EXCERPTED PASSAGE:
★ ★ ★ ★
RATING: OKAY. THE FIRST PART OF THE BOOK IS MUCH BETTER THAN THE SECOND HALF
SPOILERS!!!
As the novel progresses, the secrets get uncovered. Tully finally has to admit to her husband that she has a problem and steals things. This causes a rift between the couple. She also confesses to Rachel and even tells her about losing their money and having to sell the house. Tully agrees to go to therapy, but she still struggles, and the temptation is there, especially as she has to deal with her young son, who seems to have issues as well. At the end of the book, she is charged after trying to steal things from a DIY store, and she has to do community service. Things at home become better, and they move to a small house and the children go to the public childminder, but it seems that they are better.
Rachel finally agrees to go on a date with Darcy, and he is the one she tells about the rape when she was sixteen. That makes her get over her trauma, and she manages to start a relationship with Darcy.
It is Rachel who starts suspecting her father is abusive. Her mother keeps saying horrible things about him, and she wonders if it is true and not the demenatia playing havoc. She contacts three women called Fiona Arthur through Facebook, and one of them writes back, and she tells her that she used to be married to Stephen. They meet for a coffee, and Rachel learns that her father and Fiona were married in their twenties, and Stephen left her for Pam. When she is about to leave, Rachel asks her if her father hurt her, and Fiona says he did.
And Heather struggles with Stephen's treatment, but he always makes her believe that things did not happen like that and it is all in her mind. When she realises that she is pregnant, she keeps it a secret. Wanting to know if Stephen is violent, she goes to see her father, who we learn killed her mother, and when she asks how to know if a man is violent, he says that all she has to do is provoke him. So she does that, and when her provocation leads to Stephen almost strangling her, as a way to defend herself she says she is pregnant. As in the confrontation she had cut herself in some cut glass from a bottle, Stephen takes her to the hospital and Heather gets some stitches. When the doctor offers some painkillers, she refuses, and then Stephen says that she should have something for the pain, but Heather says she doesn't want to hurt the baby. Stephen claims that there are some pills that won't hurt the baby, and she takes it. Then the next day she starts having pains and has a miscarriage. When Heather accuses Stephen of causing the miscarriage, he states that he is innocent.
★ ★ ★ ★
RECORDS SUPPLIED:
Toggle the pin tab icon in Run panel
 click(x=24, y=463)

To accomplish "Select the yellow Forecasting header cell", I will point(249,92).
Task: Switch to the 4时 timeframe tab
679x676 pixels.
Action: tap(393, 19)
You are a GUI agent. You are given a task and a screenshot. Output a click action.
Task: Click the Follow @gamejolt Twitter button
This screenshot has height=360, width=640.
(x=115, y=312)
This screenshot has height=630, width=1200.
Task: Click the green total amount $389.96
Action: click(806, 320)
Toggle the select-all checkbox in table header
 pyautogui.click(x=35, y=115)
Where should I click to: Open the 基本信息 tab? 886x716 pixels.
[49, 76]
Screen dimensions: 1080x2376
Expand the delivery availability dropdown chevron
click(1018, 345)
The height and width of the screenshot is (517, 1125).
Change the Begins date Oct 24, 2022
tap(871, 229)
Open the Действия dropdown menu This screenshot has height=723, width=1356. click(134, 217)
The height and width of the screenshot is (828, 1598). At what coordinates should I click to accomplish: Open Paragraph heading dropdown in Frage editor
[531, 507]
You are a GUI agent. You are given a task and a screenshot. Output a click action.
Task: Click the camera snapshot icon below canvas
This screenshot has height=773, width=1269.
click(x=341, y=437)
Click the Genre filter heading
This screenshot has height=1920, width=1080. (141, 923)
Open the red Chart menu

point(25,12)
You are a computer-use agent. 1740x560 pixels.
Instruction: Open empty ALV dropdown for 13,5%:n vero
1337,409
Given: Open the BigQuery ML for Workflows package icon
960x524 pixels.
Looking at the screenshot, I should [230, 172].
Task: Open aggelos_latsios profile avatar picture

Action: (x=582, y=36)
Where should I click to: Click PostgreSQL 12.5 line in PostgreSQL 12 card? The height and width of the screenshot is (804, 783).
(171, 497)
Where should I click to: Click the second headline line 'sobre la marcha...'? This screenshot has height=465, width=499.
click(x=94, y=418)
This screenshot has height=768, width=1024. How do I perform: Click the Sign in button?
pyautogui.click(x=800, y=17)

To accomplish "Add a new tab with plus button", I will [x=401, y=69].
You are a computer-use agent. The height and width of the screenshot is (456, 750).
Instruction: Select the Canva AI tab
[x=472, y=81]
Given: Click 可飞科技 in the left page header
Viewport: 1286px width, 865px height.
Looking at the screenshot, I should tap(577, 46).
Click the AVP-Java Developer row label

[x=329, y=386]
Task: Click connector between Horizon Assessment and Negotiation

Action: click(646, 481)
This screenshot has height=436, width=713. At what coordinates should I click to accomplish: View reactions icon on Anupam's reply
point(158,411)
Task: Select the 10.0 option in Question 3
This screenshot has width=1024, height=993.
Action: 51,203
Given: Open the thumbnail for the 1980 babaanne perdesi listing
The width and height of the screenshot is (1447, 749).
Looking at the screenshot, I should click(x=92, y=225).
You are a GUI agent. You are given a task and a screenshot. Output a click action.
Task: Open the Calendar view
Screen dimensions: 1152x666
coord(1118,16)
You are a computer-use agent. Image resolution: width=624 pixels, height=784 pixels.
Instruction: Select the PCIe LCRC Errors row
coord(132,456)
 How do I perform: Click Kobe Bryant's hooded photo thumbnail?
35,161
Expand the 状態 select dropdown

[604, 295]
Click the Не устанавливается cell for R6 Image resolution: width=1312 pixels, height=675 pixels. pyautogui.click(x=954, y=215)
★ ★ ★ ★
EXERCISE DETAILS: Reproduce the book review word for word from "As the novel" to "they are better.". The records have no connection to the book review.

RESPONSE TO THIS EXERCISE:
As the novel progresses, the secrets get uncovered. Tully finally has to admit to her husband that she has a problem and steals things. This causes a rift between the couple. She also confesses to Rachel and even tells her about losing their money and having to sell the house. Tully agrees to go to therapy, but she still struggles, and the temptation is there, especially as she has to deal with her young son, who seems to have issues as well. At the end of the book, she is charged after trying to steal things from a DIY store, and she has to do community service. Things at home become better, and they move to a small house and the children go to the public childminder, but it seems that they are better.